A version of Terry and the Pirates debuted on WABD-TV in New York City on November 25, 1952, broadcast on alternate Tuesdays at 7:30 p.m. Dougfair Productions was the packager, and Official Films was the distributor. Dick Irving was the director, and John and Gwen Bagni were the writers.

==Overview==
USAAF Colonel Terry Lee (John Baer) heads to the Far East to locate a gold mine he inherited from his grandfather. Once in the Orient, Lee becomes a pilot with Air Cathay, a cargo and passenger airline owned and operated by the cunning Chopstick Joe (Jack Reitzen), who is not always honest. His friend and co-pilot is Charles C. Charles, aka Hotshot Charlie (William Tracy, who had played Terry Lee in the 1940 serial Terry and the Pirates), while the romantic interest is provided by the attractive blonde Burma (Sandra Spence).
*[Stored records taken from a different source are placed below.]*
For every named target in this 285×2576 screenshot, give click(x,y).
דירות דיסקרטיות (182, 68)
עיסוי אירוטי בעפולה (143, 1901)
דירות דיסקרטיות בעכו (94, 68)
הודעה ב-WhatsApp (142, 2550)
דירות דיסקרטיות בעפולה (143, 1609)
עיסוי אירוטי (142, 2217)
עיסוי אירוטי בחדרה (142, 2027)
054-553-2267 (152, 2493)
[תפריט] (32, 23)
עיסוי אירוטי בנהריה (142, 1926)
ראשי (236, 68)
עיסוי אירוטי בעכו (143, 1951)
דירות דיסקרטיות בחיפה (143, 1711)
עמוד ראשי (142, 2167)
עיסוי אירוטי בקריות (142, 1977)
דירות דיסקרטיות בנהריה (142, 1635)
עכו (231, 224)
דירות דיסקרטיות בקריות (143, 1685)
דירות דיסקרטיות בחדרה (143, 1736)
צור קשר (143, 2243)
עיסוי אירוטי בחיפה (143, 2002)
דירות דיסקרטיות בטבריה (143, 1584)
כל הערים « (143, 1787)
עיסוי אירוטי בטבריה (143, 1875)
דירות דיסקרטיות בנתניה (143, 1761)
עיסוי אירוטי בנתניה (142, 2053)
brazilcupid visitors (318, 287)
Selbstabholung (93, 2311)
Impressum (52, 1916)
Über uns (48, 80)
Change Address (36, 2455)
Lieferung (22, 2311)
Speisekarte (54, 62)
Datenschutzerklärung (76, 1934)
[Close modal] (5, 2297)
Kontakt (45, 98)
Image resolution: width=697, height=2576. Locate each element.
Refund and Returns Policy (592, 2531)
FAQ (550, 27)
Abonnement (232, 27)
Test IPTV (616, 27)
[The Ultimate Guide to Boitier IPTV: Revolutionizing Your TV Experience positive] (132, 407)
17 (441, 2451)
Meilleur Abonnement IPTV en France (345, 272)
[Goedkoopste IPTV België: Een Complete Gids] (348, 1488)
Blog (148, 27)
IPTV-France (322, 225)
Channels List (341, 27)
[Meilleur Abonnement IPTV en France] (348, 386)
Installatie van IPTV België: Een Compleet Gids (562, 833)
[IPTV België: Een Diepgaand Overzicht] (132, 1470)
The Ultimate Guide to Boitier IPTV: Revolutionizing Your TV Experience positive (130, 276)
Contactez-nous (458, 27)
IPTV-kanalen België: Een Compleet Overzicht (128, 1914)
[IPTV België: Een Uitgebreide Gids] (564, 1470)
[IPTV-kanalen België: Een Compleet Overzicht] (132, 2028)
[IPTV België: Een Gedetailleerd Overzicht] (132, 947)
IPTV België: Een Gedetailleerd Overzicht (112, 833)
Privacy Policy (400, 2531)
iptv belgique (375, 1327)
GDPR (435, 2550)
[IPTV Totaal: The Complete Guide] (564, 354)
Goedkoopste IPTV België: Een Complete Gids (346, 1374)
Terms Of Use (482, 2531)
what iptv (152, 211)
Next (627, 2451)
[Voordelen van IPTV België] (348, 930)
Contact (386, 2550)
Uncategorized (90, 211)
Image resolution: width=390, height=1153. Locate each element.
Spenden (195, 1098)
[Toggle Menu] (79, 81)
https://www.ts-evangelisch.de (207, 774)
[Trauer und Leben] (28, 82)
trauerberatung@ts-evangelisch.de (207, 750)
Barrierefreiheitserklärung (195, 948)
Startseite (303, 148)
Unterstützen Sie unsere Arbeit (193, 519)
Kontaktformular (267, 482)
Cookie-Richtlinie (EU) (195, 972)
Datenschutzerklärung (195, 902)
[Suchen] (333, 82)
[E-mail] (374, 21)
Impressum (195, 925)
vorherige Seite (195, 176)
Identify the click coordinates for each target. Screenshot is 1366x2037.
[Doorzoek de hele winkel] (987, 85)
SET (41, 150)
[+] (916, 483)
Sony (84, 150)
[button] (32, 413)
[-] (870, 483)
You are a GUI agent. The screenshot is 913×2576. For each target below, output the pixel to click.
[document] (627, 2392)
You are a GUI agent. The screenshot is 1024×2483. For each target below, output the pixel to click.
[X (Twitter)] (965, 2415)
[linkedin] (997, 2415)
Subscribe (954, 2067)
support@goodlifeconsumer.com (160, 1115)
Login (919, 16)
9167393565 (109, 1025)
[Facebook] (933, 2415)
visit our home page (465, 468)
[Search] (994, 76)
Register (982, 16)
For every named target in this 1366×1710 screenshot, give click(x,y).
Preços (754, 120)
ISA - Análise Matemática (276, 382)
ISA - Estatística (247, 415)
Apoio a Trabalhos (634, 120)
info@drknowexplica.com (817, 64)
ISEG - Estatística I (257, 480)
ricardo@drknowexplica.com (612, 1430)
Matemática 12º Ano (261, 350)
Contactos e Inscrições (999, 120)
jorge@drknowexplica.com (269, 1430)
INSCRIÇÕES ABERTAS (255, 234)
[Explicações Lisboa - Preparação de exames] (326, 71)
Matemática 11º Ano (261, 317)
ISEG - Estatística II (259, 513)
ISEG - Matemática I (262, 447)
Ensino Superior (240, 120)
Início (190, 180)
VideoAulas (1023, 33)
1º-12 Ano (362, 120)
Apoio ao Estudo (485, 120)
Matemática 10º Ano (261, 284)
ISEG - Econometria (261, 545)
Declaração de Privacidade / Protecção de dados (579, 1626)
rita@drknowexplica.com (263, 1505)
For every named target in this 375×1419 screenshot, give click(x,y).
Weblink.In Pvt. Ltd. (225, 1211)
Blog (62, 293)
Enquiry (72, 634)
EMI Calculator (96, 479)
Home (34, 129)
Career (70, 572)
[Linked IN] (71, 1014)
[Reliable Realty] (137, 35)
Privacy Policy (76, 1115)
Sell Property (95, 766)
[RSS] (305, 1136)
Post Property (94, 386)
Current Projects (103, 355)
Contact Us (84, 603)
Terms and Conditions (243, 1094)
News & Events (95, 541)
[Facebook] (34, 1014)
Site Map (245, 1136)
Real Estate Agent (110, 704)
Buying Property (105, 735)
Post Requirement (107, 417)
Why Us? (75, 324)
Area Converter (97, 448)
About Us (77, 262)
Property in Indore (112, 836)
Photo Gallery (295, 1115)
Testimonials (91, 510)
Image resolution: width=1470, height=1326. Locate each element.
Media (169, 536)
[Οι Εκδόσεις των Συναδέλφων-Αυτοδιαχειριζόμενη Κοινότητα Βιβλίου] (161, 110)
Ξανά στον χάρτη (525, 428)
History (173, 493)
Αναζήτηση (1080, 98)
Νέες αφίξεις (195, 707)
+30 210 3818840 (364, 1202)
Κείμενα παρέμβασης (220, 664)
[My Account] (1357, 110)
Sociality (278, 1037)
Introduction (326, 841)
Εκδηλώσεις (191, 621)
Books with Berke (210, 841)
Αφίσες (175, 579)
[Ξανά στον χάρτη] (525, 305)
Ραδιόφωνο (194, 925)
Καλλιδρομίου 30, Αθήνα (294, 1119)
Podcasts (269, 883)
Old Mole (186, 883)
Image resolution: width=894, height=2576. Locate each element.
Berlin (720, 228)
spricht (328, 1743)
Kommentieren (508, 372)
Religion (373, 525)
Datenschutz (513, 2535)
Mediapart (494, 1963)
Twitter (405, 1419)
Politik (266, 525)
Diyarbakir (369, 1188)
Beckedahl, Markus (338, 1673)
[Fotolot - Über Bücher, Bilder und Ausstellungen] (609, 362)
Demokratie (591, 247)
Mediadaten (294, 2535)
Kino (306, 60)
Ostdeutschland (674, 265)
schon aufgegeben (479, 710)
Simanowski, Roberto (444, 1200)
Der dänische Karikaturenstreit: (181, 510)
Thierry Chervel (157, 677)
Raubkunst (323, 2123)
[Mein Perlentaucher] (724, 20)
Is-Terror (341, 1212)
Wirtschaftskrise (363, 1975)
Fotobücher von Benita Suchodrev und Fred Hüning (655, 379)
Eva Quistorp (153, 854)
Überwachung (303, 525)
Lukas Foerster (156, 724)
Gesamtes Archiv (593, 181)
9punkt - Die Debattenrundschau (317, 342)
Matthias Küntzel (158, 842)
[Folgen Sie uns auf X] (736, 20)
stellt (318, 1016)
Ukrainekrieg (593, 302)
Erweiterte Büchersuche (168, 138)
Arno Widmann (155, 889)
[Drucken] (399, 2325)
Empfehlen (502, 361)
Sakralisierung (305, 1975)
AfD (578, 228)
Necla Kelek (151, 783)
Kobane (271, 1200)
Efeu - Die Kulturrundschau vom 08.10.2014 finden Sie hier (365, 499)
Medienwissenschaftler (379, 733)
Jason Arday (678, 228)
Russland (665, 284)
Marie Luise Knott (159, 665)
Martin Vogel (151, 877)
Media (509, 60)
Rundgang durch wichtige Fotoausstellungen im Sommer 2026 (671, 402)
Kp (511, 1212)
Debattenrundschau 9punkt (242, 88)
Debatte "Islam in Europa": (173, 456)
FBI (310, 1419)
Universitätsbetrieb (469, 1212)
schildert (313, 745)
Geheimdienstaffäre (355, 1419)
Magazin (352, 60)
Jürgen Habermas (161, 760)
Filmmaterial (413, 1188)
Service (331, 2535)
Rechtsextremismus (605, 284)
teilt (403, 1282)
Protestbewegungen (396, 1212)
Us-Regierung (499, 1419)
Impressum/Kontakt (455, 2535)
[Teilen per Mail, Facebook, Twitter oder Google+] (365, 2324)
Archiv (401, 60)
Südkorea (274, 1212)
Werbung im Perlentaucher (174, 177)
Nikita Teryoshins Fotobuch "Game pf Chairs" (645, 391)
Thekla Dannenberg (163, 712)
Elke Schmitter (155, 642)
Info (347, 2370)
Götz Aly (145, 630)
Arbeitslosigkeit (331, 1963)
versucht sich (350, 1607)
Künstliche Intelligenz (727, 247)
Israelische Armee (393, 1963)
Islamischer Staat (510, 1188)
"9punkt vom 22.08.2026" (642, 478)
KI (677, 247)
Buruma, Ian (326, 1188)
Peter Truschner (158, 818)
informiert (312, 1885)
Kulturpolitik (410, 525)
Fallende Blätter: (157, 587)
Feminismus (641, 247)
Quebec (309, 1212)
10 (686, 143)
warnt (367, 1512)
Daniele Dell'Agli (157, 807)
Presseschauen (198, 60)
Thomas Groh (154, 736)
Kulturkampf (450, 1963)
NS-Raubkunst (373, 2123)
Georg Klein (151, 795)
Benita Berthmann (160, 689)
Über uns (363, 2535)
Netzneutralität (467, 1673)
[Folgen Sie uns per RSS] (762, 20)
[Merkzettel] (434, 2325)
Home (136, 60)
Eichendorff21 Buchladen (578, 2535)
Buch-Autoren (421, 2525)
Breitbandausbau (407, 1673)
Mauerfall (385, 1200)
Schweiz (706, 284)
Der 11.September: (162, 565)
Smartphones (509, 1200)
Lee has several encounters in thirteen episodes with his beautiful and mysterious nemesis, Lai Choi San, aka The Dragon Lady (Gloria Saunders).

In the pilot episode, "Macao Gold", Chopstick Joe was portrayed by Jack Kruschen and Burma was played by Mari Blanchard.

==Production==
In 1951, Sam Katzman obtained the film rights to the comic strip from Douglas Fairbanks Jr but no film resulted.

Twenty-six episodes were filmed using the RKO-Pathe facilities.

==Home media==
In 2007, Alpha Home Entertainment released four DVD sets of the episodes. Packaged with four episodes per Volume there are only sixteen of the eighteen. Episode 17 ("Overseer") and 18 ("The Diamond Maker") were not included. The episodes are not compiled in any order. The sets have been available from resellers on the internet.